The Standardization Advantage
HYROX's standardized format is its most powerful competitive advantage. In a landscape where most fitness competitions vary their workouts from event to event, HYROX offers something runners have always had: a consistent benchmark. A HYROX time in London is directly comparable to a HYROX time in Chicago, Dubai, or Sydney. This allows athletes to track progress across seasons, compare themselves to a global field, and set specific, measurable goals. The global ranking system transforms HYROX from a series of isolated events into a cohesive competitive ecosystem.
This standardization also solves a problem that has limited the growth of other fitness competitions. CrossFit competitions vary so dramatically from event to event that comparing performances is nearly meaningless. OCR courses are never the same twice, making it impossible to track improvement through finishing times alone. HYROX gives athletes the one thing competitive fitness has always lacked: an apples-to-apples comparison.
The Accessibility Factor
HYROX has successfully positioned itself between two extremes. It is harder than a fun run but easier than a CrossFit competition. It is more structured than an OCR but less intimidating than a triathlon. This middle ground captures a massive audience: the millions of gym-goers who run regularly, lift weights, and want a competitive outlet that does not require elite skills, expensive equipment, or years of sport-specific training.
The Doubles category — where two athletes alternate stations and run together — lowers the barrier even further. Competing with a partner reduces the individual physical demand, provides built-in support and motivation, and makes the event social in a way that individual racing is not. Doubles has become one of the most popular HYROX categories, attracting couples, friends, and training partners who might not enter as solo competitors.

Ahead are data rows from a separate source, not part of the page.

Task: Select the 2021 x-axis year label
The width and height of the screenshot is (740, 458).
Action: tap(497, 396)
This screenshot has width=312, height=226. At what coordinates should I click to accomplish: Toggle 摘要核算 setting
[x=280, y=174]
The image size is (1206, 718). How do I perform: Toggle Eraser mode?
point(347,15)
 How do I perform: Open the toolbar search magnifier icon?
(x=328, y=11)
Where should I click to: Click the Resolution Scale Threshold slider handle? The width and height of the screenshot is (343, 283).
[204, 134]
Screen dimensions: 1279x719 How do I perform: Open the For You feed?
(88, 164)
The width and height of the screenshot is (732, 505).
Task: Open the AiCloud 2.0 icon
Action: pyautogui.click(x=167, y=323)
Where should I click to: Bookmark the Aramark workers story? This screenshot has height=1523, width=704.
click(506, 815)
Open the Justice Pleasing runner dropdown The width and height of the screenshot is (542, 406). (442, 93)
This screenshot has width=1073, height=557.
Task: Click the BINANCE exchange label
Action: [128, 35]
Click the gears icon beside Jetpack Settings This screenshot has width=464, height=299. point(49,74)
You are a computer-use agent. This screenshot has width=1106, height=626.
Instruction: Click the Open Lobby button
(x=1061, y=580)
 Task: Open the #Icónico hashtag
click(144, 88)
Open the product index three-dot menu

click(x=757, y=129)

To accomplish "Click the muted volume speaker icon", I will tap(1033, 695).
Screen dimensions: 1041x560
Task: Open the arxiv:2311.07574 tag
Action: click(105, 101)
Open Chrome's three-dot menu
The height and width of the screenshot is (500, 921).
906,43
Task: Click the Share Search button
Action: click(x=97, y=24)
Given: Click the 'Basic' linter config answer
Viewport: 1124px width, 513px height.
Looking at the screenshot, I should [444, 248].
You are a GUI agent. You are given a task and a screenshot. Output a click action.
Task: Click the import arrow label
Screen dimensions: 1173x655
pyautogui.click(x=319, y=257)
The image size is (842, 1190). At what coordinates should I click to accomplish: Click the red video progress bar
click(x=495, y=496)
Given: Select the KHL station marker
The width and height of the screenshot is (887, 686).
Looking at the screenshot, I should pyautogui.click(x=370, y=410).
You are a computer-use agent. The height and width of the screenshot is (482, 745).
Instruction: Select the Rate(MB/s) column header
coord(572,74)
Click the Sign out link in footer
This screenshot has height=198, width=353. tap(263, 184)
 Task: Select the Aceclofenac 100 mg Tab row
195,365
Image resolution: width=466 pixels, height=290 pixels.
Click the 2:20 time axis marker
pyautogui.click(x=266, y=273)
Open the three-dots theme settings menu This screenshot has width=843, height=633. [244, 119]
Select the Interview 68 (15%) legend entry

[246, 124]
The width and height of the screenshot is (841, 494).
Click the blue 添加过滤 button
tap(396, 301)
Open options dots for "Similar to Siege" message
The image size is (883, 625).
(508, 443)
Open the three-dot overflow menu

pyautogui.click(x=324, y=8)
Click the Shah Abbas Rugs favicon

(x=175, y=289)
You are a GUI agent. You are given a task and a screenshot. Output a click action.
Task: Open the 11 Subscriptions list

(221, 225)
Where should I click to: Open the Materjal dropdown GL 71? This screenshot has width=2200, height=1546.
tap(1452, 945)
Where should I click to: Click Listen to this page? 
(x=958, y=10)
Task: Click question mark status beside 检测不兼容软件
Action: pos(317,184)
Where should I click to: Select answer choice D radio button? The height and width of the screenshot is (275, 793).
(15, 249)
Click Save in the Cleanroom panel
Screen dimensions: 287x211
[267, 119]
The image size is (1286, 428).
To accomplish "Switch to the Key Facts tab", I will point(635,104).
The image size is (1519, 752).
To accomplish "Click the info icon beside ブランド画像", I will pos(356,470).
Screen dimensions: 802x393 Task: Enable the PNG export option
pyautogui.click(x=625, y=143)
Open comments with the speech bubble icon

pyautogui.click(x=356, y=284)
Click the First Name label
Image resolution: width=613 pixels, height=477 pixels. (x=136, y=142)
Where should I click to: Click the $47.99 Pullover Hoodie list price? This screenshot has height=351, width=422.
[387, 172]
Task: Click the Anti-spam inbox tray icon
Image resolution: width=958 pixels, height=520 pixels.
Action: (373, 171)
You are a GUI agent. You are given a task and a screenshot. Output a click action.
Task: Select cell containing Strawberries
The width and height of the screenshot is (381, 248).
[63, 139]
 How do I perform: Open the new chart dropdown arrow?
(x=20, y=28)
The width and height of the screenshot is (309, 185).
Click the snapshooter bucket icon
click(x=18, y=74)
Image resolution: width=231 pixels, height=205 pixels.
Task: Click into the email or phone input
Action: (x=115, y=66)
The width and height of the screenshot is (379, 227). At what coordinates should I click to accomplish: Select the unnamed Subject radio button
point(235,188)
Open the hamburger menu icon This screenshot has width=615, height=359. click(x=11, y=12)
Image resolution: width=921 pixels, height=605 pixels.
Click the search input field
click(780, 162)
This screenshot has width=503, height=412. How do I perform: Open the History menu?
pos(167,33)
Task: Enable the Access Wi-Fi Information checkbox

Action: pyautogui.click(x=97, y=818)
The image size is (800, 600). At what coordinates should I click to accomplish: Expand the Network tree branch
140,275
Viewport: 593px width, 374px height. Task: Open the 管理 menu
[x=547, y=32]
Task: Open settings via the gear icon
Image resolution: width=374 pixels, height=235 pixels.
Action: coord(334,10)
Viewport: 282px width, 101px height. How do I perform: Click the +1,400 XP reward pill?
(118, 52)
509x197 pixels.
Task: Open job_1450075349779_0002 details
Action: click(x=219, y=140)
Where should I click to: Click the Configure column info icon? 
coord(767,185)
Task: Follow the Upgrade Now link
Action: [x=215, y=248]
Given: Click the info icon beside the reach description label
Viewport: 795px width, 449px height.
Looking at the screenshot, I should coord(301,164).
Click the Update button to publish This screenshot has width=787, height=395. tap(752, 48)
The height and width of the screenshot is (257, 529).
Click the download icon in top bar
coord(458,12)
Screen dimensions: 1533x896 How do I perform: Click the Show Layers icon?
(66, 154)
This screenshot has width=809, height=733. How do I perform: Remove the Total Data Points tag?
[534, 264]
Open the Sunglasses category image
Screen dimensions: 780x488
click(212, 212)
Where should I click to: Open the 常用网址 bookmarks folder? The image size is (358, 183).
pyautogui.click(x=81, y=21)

Global Expansion and Future Trajectory
Since its founding in 2017, HYROX has expanded from a single event in Germany to a global calendar spanning Europe, North America, Asia, the Middle East, and Oceania. Participation numbers have grown year over year, with the World Championship attracting thousands of qualifiers from dozens of countries. Affiliate training programs, branded gym partnerships, and a growing media presence suggest that HYROX is building the infrastructure for long-term sustainability rather than relying on novelty.
The biggest risk to HYROX's continued growth is format stagnation. If the event never evolves — if the same eight stations remain unchanged for a decade — athletes may eventually lose interest. However, the counterargument is that marathon running has used the same 42.2km format for over a century and shows no sign of declining. Standardization can be a strength if the underlying challenge is compelling enough. HYROX appears to have found that balance: a format that is simple enough to be universally understood but demanding enough to reward years of dedicated training.
For athletes choosing a race format today, HYROX's growth trajectory matters because it means more events in more locations, stronger competition, larger communities, and better infrastructure. Choosing a growing format means your investment in training and competition has a long runway. The skills, fitness, and experience you build for HYROX will remain relevant and valuable for years to come.